Report on transgender sex workers

Source: Sinosphere, NYT (1/27/15)

Report Sheds Light on Transgender Sex Workers in China
By Jess Macy Yu

A transgender singer performing at the Guangzhou Sex Culture Festival. Rights advocates acknowledge that China has made progress in its treatment of transgender individuals, but say more must be done.Credit Adam Dean for The New York Times.

A transgender singer performing at the Guangzhou Sex Culture Festival. Rights advocates acknowledge that China has made progress in its treatment of transgender individuals, but say more must be done.Credit Adam Dean for The New York Times.

When Piao Piao, 26, who was born a boy in Shandong Province, arrived in Beijing in 2008 to live a life as the woman she felt she truly was, she faced innumerable problems. After she began dressing as a woman, while still using official documents that identified her as male, it was difficult for her to find a mainstream job. So she became an entertainer in bars, and supplemented her income as a sex worker.

She earns about 200 renminbi, or $33, a night for her shows, which on good nights end with dates with heterosexual men, whom she brings back to her shoebox-size studio apartment in southeast Beijing.

“I face a lot of discrimination here,” Piao Piao (her stage name) said one recent afternoon at her apartment, where the curtains were drawn. “I’d like to find a real job, but it’s not easy here in the city. So I’ve relied on performing and dancing, and other various means.”

“You can’t live too ostentatiously here,” she continued. “You have to adjust your expectations.”

Piao Piao’s experiences are typical of those of the transgender sex workers in Beijing and Shanghai surveyed by Asia Catalyst, a New York-based nongovernmental organization that focuses on health issues in China and Southeast Asia, in conjunction with two Chinese organizations.

Piao Piao found it hard to find a mainstream job in Beijing, so she became an entertainer in bars and a sex worker.Credit The New York Times

Piao Piao found it hard to find a mainstream job in Beijing, so she became an entertainer in bars and a sex worker.Credit The New York Times

Their recent report, titled “My Life Is Too Dark to See the Light,” draws on interviews with 70 people, most of whom left their rural hometowns to live in more liberal-minded cities, where they make a living from sex work.

The report calls for greater government recognition of the problems of those who have a mismatch between their birth sex and their internal sense of gender. It also calls for actions including antidiscrimination laws, streamlined procedures for changing one’s gender on official documents, and greater access to medical care.

“Transgender female sex workers are among the most marginalized and vulnerable populations in China today,” the report said. They “face a broad array of discrimination in social and policy frameworks, preventing this highly marginalized group access to a wide spectrum of services and legal protections.”

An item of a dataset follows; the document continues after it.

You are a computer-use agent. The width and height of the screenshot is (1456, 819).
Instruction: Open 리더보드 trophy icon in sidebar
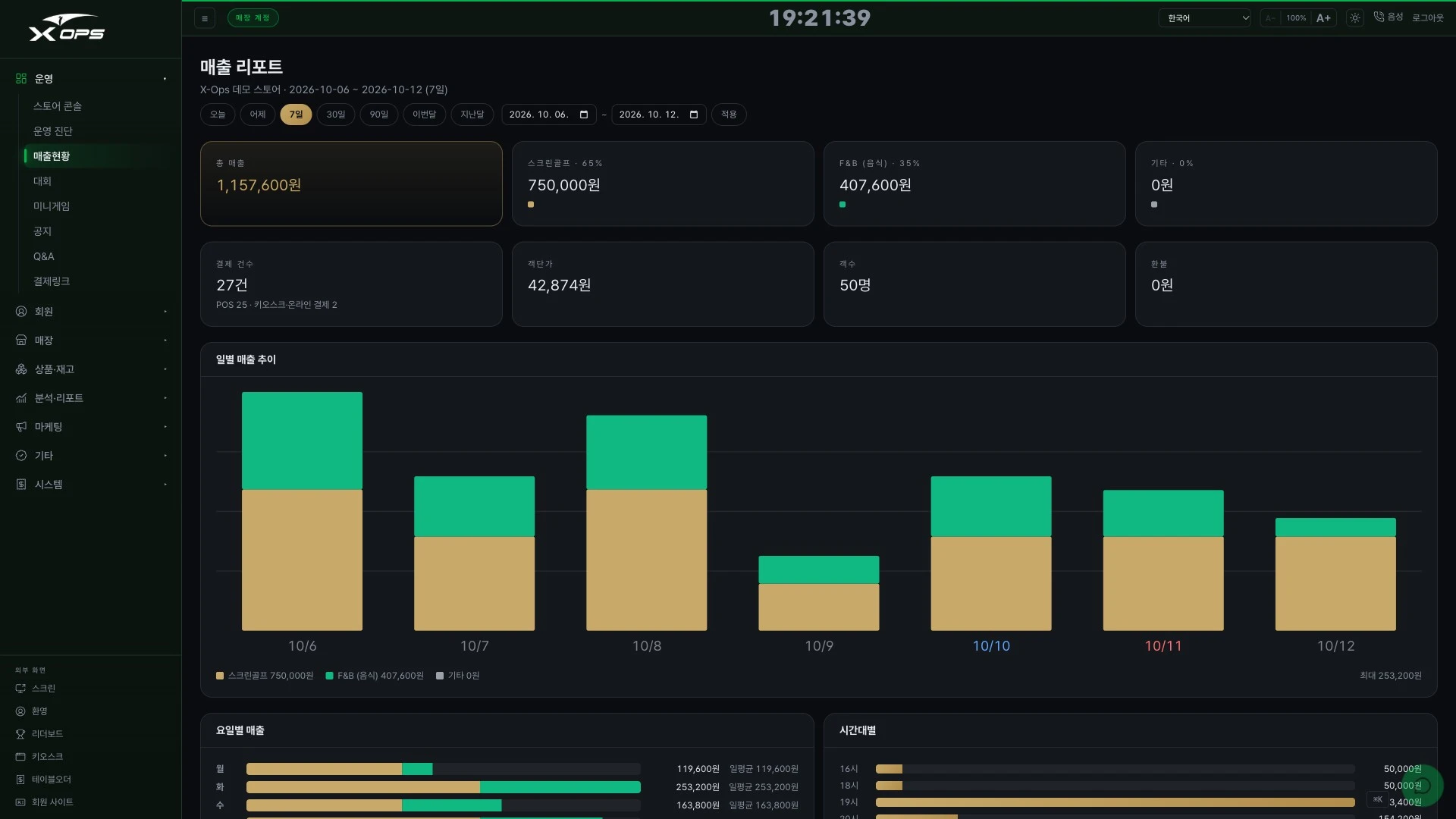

Cross-dressing and sex-change procedures are not illegal in China, but the Chinese Society of Psychiatry classifies individuals seeking to change their gender as suffering from a mental illness — a judgment many rights advocates seek to change.

The report recommends more efficient ways to change gender markers on documents like household registration and personal identity cards — documents that are essential for living in Chinese cities and for finding employment.

Several people interviewed for the report described the obstacles they face in everyday life, like going to one of the public bathhouses that are common in northern China, receiving medical care or even walking on the street dressed as a woman. Some recounted being reported by neighbors to the local authorities, and being evicted from their apartments.

Those employed in sex work, which is illegal in China, reported abuse and extortion by the police. In Shanghai and Beijing, police officers have often relied on entrapment tactics in hotels, posing as clients to solicit transgender individuals. Several said they believed they had been arrested to help the police meet arrest quotas.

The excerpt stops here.